Dans le cadre du dispositif « encadrement des avantages », l’Ordre des médecins contrôle les avantages procurés à des médecins par les entreprises du médicament et du dispositif médical. Les industriels soumettent leurs dossiers et le Cnom examine les recommandations (convention inférieure à 2 000 euros) et les autorisations (convention supérieure à 2 000 euros). Via une commission dédiée, l’Ordre donne ou non son feu vert à la mise en place de ces conventions.
Le ministère de la Santé a demandé aux autorités en charge de l’application de ce dispositif d’établir un rapport d’évaluation de leur activité entre octobre 2020 et le 31 décembre 2022.
Le Cnom a publié la semaine dernière les conclusions de ce rapport qui suggère plusieurs évolutions du dispositif. En conclusion, il juge que le décret de juin 2020 est « pertinent » car « il a précisé les relations entre les médecins et l'industrie des médicaments et des dispositifs médicaux et contribue à garantir l’indépendance professionnelle des médecins… mais il gagnerait à être simplifié et optimisé sur certains points ».
Des points à préciser
Le Cnom note ainsi parfois des difficultés à « apprécier la situation du bénéficiaire indirect ». Ainsi la convention ne comporte pas toujours la nature des avantages octroyés ni le bénéficiaire des fonds.
« Les industriels rencontrent des difficultés à déterminer l’autorité compétente dans le cadre des conventions établies avec des associations », ajoute aussi le rapport.
Parmi les observations formulées, le rapport pointe aussi pour les hôpitaux « un manque d’homogénéité des formulaires » d’un établissement à un autre et des discordances entre les informations figurant sur le formulaire et celles de la convention.
Pour les conventions, nombre d’entre elles « doivent faire l’objet d’une demande de complément de la part du Cnom en raison des termes génériques employés pour la description des prestations effectuées par le médecin », souligne aussi l’Ordre.

*Consigne A*: Dans l'article sur l'encadrement des avantages, à partir de quel montant une convention relève-t-elle d'une autorisation plutôt que d'une recommandation ?
*Consigne B*: Poursuivez l'article sur l'encadrement des avantages par l'Ordre des médecins à la suite de sa dernière phrase.
Les données ne servent pas pour cet exercice.

*Jeu de données*:
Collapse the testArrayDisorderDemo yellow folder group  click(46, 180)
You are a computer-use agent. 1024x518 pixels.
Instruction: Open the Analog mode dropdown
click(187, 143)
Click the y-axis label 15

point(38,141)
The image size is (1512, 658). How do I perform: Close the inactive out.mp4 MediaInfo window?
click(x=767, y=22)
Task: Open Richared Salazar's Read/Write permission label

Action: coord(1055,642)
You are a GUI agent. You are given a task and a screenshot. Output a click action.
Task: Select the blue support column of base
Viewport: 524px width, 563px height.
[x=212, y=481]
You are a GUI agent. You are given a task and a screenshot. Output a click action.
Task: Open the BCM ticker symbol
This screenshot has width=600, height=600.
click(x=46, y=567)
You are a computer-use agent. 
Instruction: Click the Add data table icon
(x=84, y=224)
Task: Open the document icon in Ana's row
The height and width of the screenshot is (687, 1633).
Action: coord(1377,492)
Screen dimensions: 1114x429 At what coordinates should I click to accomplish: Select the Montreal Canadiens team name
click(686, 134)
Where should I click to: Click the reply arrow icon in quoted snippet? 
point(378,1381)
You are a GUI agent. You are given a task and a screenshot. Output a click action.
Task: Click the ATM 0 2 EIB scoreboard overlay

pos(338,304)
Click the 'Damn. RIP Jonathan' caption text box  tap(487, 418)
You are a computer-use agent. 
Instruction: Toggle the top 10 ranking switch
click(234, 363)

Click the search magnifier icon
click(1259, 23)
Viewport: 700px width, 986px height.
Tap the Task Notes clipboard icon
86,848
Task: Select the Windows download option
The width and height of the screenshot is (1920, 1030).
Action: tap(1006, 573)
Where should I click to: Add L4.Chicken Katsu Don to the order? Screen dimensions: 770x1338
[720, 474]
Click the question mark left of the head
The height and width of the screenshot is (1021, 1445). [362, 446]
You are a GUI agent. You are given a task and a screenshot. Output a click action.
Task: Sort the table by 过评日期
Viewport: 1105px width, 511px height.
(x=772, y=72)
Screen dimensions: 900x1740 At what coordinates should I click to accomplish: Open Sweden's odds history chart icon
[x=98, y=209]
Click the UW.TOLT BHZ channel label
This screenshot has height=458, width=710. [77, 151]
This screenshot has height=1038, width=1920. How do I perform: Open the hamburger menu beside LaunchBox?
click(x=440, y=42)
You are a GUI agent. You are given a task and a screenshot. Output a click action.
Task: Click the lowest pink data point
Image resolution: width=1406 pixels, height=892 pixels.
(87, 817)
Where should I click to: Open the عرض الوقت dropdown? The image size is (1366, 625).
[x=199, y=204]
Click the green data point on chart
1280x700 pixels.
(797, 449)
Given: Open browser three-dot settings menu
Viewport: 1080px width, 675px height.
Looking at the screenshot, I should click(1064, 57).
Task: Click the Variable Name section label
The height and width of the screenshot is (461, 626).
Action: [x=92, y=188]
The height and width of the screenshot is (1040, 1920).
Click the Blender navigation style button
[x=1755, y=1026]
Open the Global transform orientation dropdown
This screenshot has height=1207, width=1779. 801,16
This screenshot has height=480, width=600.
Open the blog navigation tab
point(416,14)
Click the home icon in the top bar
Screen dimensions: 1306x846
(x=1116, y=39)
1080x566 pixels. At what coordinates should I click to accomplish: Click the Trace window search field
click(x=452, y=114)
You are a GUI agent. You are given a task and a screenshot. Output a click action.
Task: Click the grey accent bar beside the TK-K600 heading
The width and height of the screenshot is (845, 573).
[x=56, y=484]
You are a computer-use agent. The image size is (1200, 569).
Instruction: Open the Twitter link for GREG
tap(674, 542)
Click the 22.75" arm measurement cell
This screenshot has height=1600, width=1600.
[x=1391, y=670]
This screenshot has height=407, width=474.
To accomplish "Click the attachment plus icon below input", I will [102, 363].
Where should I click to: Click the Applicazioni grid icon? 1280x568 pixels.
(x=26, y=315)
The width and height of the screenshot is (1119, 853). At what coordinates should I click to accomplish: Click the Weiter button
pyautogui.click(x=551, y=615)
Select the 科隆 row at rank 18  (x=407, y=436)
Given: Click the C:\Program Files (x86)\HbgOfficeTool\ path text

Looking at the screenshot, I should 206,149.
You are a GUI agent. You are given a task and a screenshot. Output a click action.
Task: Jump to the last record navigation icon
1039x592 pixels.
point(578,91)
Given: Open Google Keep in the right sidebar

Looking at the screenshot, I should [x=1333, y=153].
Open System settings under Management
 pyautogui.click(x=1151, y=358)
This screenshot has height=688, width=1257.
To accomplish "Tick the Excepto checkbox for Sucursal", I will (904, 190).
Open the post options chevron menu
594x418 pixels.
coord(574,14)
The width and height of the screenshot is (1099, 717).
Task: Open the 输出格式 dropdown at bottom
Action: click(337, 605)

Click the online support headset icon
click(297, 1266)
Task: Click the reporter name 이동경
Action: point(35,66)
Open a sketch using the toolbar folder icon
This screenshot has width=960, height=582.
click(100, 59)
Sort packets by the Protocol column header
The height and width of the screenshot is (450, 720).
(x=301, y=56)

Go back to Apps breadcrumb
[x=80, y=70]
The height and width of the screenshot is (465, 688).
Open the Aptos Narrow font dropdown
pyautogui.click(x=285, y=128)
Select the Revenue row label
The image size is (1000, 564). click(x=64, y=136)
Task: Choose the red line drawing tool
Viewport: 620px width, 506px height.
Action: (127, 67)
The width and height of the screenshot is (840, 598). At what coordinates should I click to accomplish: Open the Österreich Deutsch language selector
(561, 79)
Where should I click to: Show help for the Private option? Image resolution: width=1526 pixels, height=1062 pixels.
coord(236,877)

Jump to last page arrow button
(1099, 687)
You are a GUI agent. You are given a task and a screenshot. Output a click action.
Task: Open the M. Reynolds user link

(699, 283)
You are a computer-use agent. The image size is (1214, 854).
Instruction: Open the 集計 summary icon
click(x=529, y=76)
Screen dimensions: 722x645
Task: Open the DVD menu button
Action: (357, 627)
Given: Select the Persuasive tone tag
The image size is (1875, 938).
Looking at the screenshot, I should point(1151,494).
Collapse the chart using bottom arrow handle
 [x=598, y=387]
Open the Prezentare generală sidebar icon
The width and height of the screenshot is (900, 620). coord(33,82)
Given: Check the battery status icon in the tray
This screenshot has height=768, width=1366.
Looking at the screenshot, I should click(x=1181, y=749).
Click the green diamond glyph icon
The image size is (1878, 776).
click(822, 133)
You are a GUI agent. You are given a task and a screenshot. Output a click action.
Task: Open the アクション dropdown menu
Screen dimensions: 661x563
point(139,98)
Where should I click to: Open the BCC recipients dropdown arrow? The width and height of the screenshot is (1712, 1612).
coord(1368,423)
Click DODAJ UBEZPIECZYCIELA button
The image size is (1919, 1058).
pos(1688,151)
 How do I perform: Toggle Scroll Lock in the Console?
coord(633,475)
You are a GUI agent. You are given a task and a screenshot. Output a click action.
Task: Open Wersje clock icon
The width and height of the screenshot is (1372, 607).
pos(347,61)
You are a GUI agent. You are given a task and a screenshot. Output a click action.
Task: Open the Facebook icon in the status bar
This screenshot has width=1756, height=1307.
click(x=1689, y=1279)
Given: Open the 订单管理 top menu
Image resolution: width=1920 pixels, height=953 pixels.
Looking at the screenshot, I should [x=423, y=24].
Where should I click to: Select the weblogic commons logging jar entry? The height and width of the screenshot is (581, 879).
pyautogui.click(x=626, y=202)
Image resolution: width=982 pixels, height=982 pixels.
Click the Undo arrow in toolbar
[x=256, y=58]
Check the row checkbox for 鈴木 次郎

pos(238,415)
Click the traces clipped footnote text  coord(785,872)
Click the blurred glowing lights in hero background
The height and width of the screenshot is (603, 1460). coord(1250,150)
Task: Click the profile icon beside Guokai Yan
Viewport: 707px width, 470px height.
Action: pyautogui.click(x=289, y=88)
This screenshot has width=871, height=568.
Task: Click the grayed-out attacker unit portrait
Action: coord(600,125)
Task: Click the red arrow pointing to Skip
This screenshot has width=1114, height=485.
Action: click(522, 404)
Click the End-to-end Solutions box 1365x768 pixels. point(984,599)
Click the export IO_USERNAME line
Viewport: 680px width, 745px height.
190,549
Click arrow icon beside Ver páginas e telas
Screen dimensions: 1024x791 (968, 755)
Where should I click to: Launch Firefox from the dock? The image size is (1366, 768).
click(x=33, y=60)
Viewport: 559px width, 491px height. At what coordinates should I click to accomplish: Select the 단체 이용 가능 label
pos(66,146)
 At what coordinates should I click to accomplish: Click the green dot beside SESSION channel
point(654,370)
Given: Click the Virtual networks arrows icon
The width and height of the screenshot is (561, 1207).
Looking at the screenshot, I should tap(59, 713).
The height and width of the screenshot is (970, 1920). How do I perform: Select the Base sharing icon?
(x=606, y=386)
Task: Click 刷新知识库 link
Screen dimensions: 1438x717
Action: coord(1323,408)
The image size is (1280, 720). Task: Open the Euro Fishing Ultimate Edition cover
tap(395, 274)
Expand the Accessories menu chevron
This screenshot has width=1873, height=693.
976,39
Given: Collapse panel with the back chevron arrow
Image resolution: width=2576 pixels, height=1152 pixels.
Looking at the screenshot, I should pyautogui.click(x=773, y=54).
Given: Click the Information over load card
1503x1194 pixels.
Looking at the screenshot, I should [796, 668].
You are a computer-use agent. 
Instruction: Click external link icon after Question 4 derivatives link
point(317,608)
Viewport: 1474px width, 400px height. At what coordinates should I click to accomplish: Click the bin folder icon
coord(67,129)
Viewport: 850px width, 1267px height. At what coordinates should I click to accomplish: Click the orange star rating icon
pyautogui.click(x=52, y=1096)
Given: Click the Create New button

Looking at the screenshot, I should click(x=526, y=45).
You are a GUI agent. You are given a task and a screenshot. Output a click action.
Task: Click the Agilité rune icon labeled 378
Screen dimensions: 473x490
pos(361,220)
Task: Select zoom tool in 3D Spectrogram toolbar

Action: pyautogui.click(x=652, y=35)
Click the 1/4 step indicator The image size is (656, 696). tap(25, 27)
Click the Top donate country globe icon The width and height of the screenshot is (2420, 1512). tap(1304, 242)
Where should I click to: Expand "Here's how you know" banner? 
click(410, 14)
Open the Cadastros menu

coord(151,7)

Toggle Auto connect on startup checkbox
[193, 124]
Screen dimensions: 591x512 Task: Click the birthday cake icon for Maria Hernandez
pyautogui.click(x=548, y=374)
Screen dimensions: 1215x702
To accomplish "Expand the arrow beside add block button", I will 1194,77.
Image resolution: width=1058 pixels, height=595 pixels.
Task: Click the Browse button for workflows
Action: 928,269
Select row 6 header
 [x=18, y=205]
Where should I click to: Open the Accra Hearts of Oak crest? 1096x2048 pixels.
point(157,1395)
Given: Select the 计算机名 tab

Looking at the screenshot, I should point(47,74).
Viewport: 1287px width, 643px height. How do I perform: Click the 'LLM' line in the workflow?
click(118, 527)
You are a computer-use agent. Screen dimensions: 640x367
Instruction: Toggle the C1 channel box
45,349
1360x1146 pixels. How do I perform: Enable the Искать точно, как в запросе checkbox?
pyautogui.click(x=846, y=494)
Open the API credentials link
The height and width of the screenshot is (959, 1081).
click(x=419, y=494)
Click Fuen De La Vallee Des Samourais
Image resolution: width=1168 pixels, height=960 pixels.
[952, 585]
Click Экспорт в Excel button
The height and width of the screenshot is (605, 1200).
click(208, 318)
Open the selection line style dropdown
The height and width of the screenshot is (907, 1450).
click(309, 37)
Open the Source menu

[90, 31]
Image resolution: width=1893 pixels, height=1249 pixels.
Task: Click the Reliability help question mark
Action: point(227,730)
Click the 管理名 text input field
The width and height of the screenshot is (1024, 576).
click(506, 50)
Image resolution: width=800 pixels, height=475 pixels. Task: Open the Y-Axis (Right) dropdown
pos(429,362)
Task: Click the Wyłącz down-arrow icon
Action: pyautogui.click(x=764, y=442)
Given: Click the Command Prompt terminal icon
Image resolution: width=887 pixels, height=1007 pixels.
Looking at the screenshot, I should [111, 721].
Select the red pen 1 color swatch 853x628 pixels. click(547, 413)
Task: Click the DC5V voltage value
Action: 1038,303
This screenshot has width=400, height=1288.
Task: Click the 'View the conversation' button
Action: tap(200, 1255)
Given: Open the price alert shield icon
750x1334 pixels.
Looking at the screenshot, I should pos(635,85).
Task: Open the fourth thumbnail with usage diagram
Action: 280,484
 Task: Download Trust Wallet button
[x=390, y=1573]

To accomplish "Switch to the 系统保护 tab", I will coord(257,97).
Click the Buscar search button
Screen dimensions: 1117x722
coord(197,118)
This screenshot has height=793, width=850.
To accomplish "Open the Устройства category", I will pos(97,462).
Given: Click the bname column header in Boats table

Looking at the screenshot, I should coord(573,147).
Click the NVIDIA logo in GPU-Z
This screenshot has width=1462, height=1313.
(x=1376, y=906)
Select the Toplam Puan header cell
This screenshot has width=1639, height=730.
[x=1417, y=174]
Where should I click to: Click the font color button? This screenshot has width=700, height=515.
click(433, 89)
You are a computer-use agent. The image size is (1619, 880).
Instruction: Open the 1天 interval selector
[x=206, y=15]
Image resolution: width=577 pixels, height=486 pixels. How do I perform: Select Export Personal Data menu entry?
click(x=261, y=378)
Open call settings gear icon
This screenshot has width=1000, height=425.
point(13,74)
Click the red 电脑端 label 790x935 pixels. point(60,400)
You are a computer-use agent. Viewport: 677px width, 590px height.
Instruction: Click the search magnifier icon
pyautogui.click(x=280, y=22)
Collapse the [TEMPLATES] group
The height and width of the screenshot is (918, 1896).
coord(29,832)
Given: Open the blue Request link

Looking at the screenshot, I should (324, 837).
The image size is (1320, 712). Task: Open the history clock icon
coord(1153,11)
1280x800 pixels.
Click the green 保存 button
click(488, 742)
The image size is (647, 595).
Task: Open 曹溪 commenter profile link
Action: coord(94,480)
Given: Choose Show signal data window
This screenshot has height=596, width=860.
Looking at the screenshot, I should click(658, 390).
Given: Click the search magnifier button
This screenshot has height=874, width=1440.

*Réponse A*: Une convention relève d'une autorisation lorsqu'elle est supérieure à 2 000 euros.

*Réponse B*:
Les délais réglementaires sont aussi jugés trop courts pour traiter l'ensemble des dossiers de recommandations ou d'autorisations, s'il y a une demande de complément pour ces derniers.
L’Ordre soulève aussi des problèmes de transmission de conventions pour des professionnels qui ne relèvent pas de lui. « Il en ressort une méconnaissance et une absence de vérification, de la part des industriels, de la qualité des professionnels de santé invités ». Le Cnom cite par exemple le cas des médecins étrangers invités.
La nouvelle question de l'influence
Sur la formation, le rapport met en lumière un manque de clarté sur le financement et la participation aux actions de formations ou de DPC. En effet, il n’est pas précisé si par financement on entend uniquement la prise en charge des frais de formations ou si cela s’applique aussi aux frais d’hospitalité.
Le Cnom met aussi en avant plusieurs usages non prévus par le dispositif, par exemple de multiples déclarations pour une même manifestation pour le même médecin : une pour l’hospitalité, l’autre pour les honoraires.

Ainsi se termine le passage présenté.